--- Start AVAILABLE RECORDS ---

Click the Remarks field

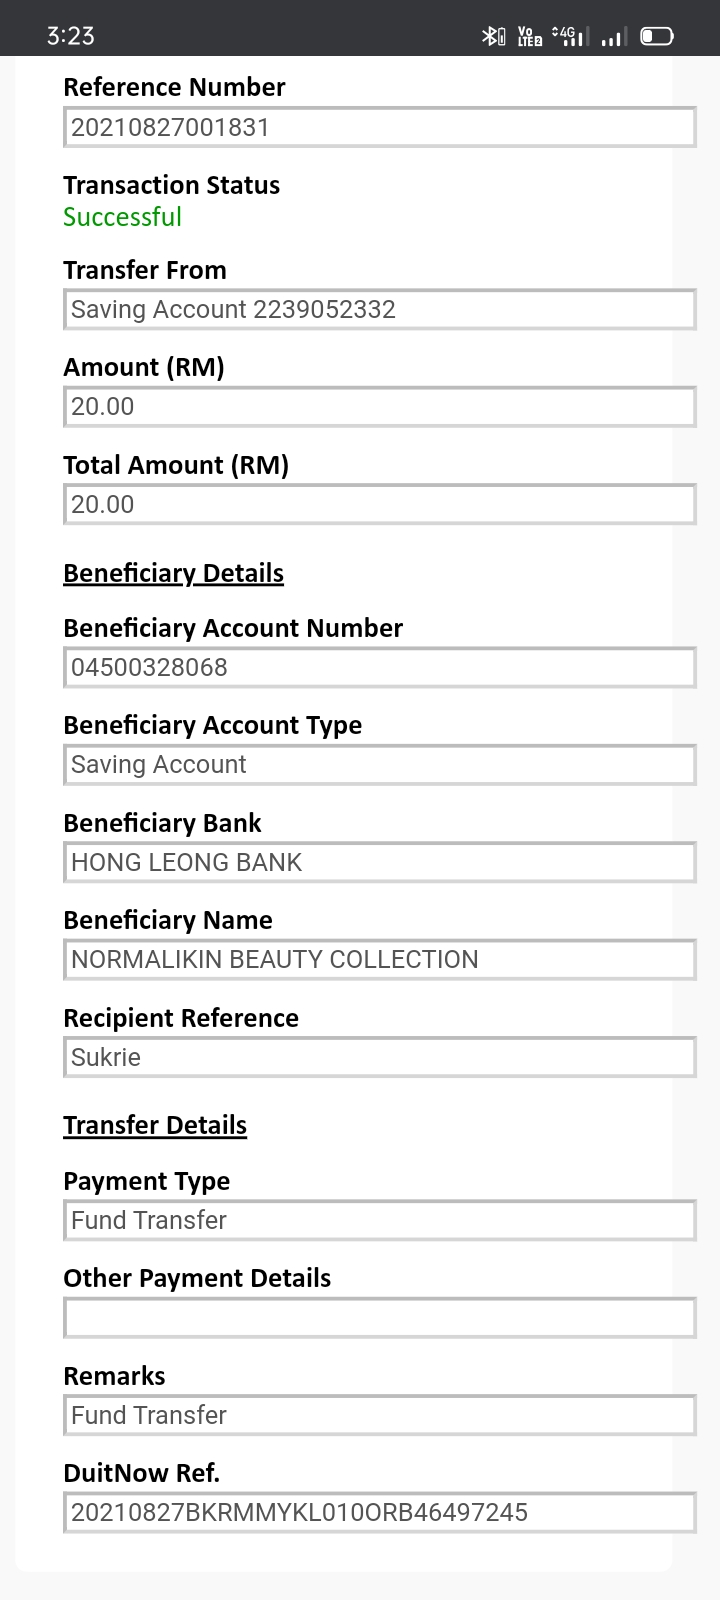point(380,1415)
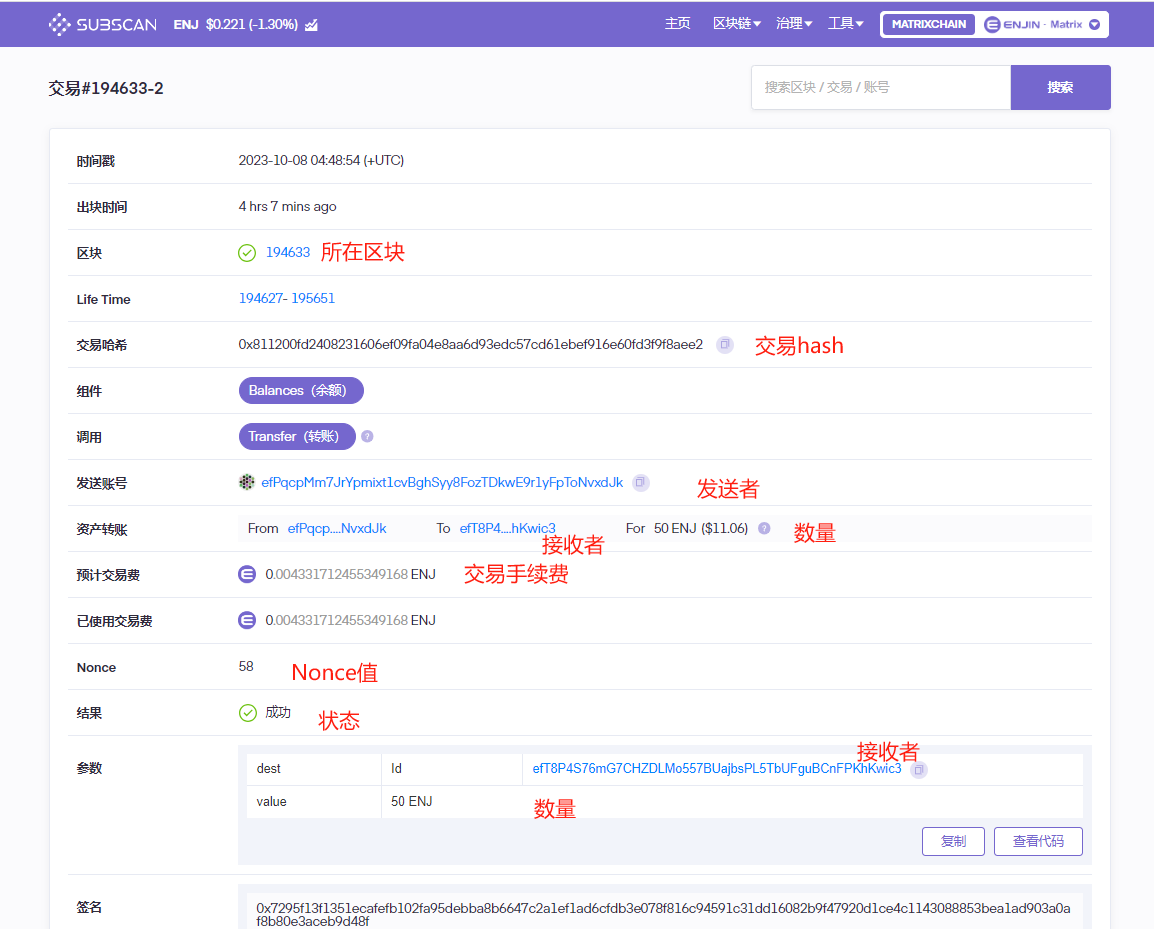Click the Subscan logo in header
The height and width of the screenshot is (929, 1154).
point(102,24)
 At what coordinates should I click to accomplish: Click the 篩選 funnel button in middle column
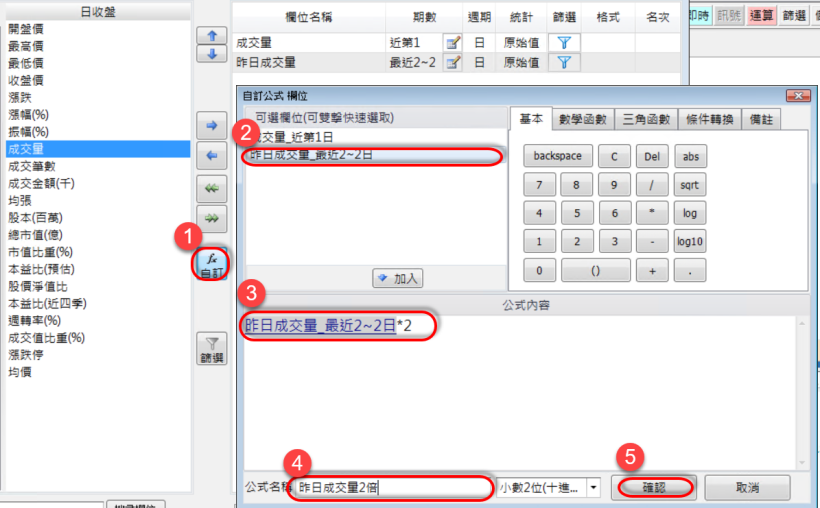pyautogui.click(x=211, y=349)
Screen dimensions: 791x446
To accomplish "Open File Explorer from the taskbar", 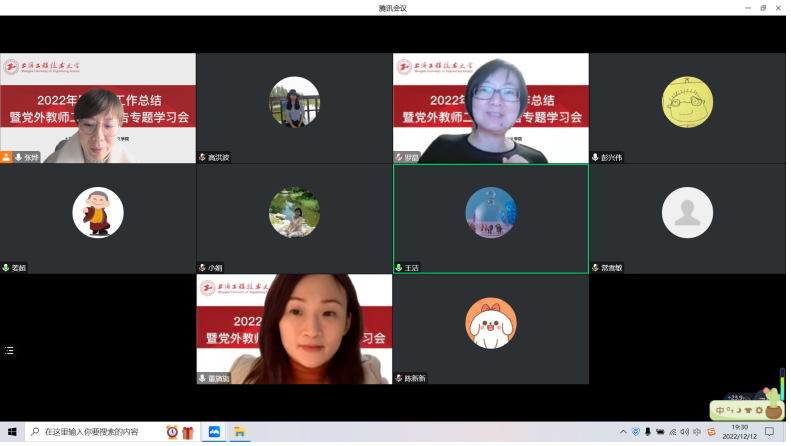I will [x=240, y=432].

--- End AVAILABLE RECORDS ---

TASK: Please turn the records above, from the start through the line with "pyautogui.click(x=211, y=349)", into a numbered list that skips blank lines and leaves out the pictures.

ANSWER TO THE EXERCISE:
1. Click the Remarks field
2. point(380,1415)
3. Click the Subscan logo in header
4. The height and width of the screenshot is (929, 1154).
5. point(102,24)
6.  At what coordinates should I click to accomplish: Click the 篩選 funnel button in middle column
7. pyautogui.click(x=211, y=349)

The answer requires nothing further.